To say that Anora doesn’t ultimately achieve the profundity of Nights of Cabiria is probably unfair considering that film’s once-in-a-generation power, but recalling that earlier film helps elucidate the deeper ambivalence I feel about Baker’s work. He tends to get a lot of credit for telling stories about people on the margins of society, and his films play out as sincere and well-intentioned, but they’re imbued with an uncomfortable fascination with the streets. He’s looking, but he’s not really saying anything. His films seem to spring from Italian neorealist or French New Wave ethos. Those narratives, which also centered on the poor and disenfranchised, were an indictment of and counterpoint to the Hollywood-influenced national cinemas of those times. And crucially, they were local and personal. Baker’s films, collectively approaching something like a sexploitation genre unto itself, seem to be trying to split the difference between Hollywood and raw grassroots guerilla cinema, landing on a kind of pop realism that feels aesthetically uniquely his, if hollow at the core.

Baker chases Hollywood grandeur with bright colored, frenzied, and frequently funny storytelling that could easily be flipped into Grand Theft Auto side quests. His sex work plots buzz around someone on the hunt, with a deadline creating the feeling of being strapped into a speeding car bracing for some climactic explosion. Deeper truths about America he seems to be confronting are not rooted in the personal and often feel secondary to the lurid hook. So when a washed-up adult film star tries to lure a high school student into the industry, as in Red Rocket, or a trans sex worker’s insecurity about her boyfriend sleeping with a cis woman is turned into a farce, as in Tangerine, or Ani is hogtied in an extended sequence bordering on bondage porn in Anora, the “commentary” feels like more of an afterthought, or maybe even cover, for all the demented fun. Film doesn’t have to be dogmatically political and aesthetically "real" to have impact, but if his goal is ultimately to normalize and decriminalize sex work, as he’s claimed, simply putting sex workers on screen and weaving energetic stories around the most salacious aspects of their lives doesn’t quite land.

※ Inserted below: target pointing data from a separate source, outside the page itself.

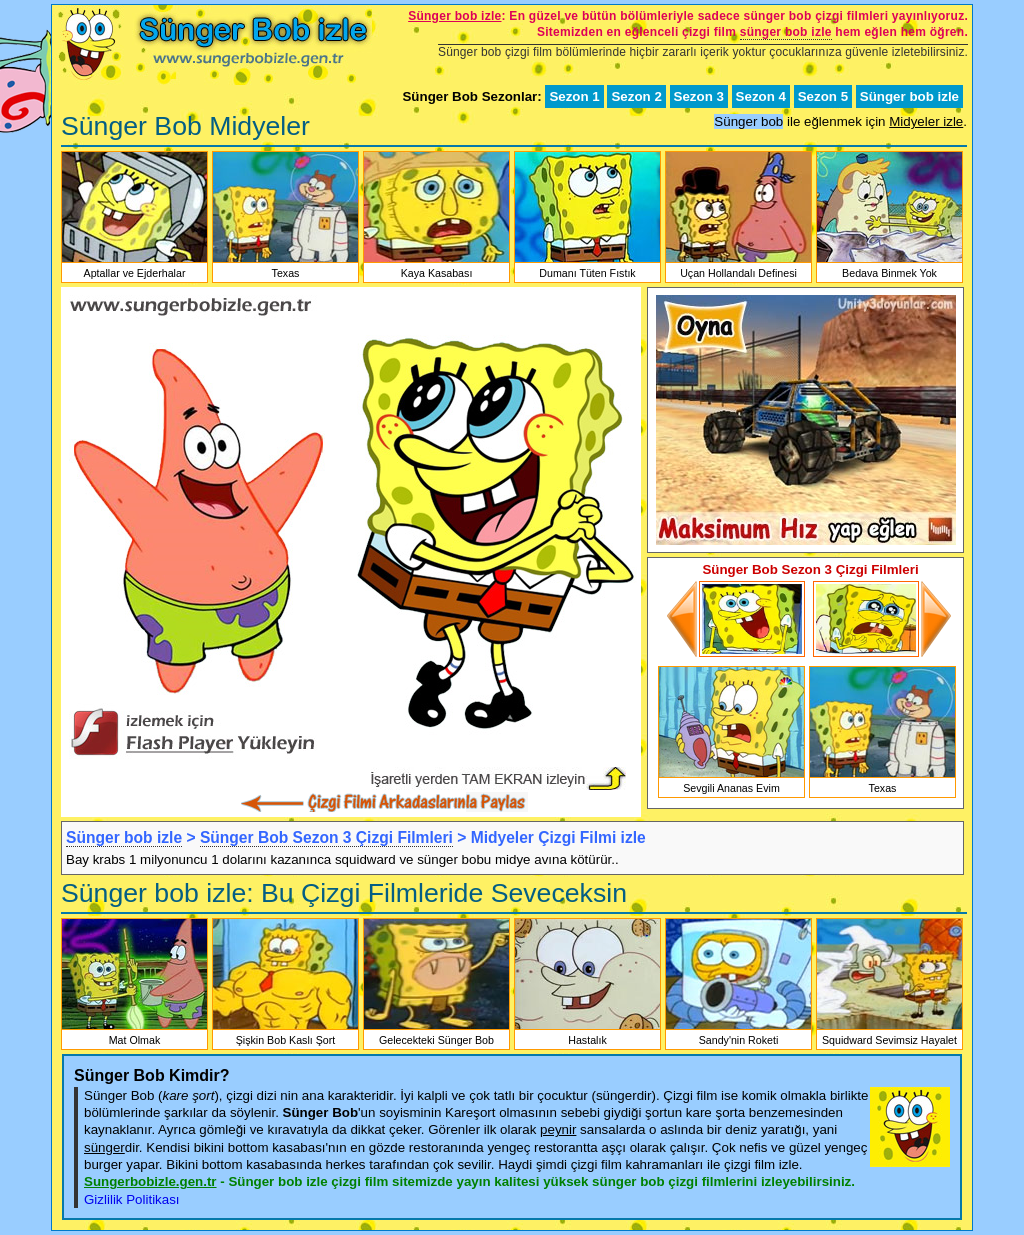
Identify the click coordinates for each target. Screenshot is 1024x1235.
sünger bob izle (786, 32)
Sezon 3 (699, 96)
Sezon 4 (761, 96)
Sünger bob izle (909, 96)
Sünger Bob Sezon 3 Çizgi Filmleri (326, 837)
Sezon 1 (574, 96)
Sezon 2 (636, 96)
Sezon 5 (823, 96)
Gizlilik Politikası (132, 1199)
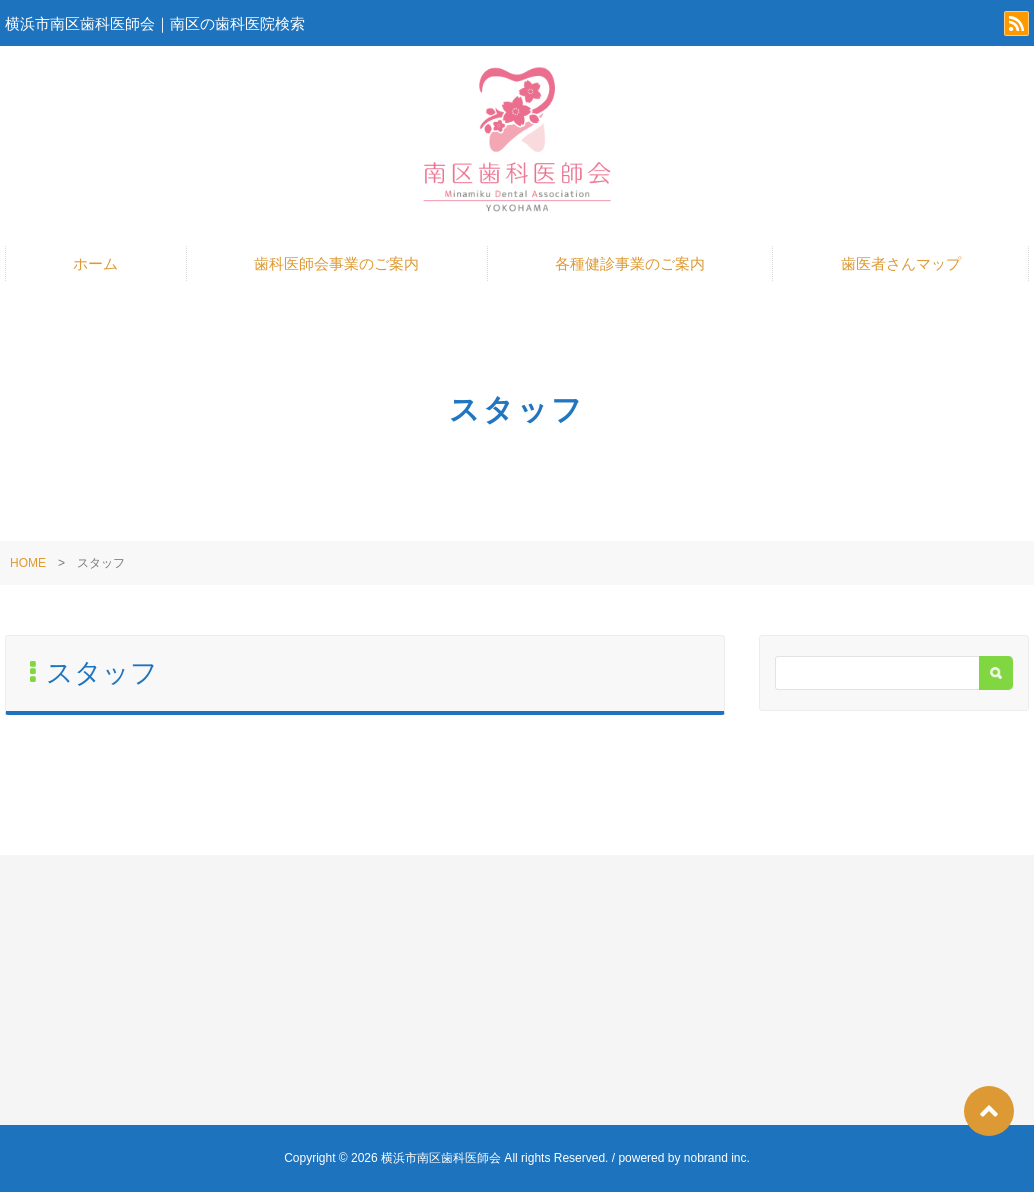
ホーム (95, 263)
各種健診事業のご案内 (630, 263)
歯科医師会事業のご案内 (336, 263)
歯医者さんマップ (901, 263)
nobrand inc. (717, 1158)
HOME (28, 563)
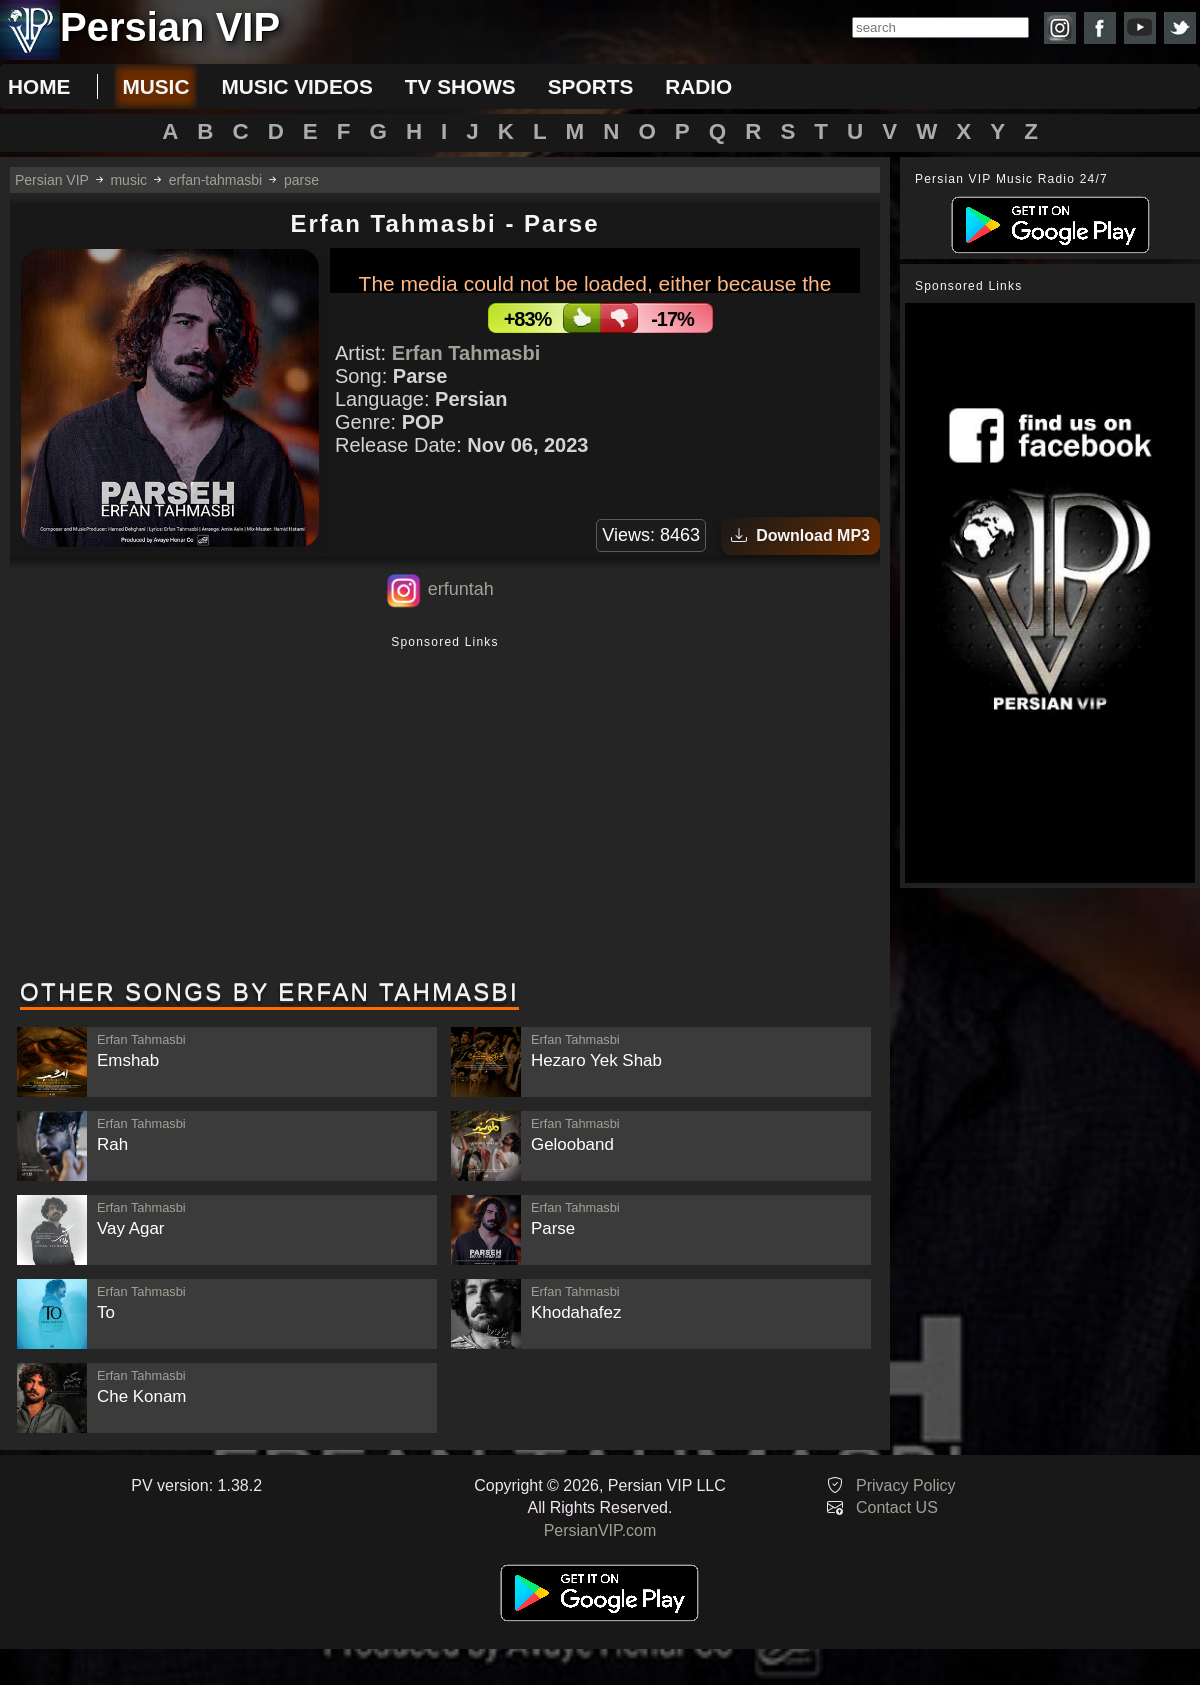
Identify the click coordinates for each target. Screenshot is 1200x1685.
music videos (296, 86)
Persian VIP (52, 180)
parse (301, 180)
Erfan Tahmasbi (466, 353)
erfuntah (461, 589)
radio (698, 86)
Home (39, 86)
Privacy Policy (906, 1485)
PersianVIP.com (600, 1530)
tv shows (460, 86)
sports (591, 86)
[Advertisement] (445, 809)
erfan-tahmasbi (215, 180)
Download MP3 (800, 535)
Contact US (897, 1507)
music (155, 86)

I’m reminded of the subplot in Red Rocket about a character accused of stolen valor for impersonating a war veteran at the mall, the line of inquiry drawing attention to the exaggerated heroics of the exploitative protagonist, who has received numerous adult film awards for the work of the women he shared intimate scenes with. Whatever weird clout Baker receives for the niche he’s carved out will ultimately be made more palatable by the integrity of the roles he creates and the brilliance of the actors who inhabit them. In the end, Anora eschews any optimism, instead choosing to convey a bleak reality about American life, but it still just feels like tourism.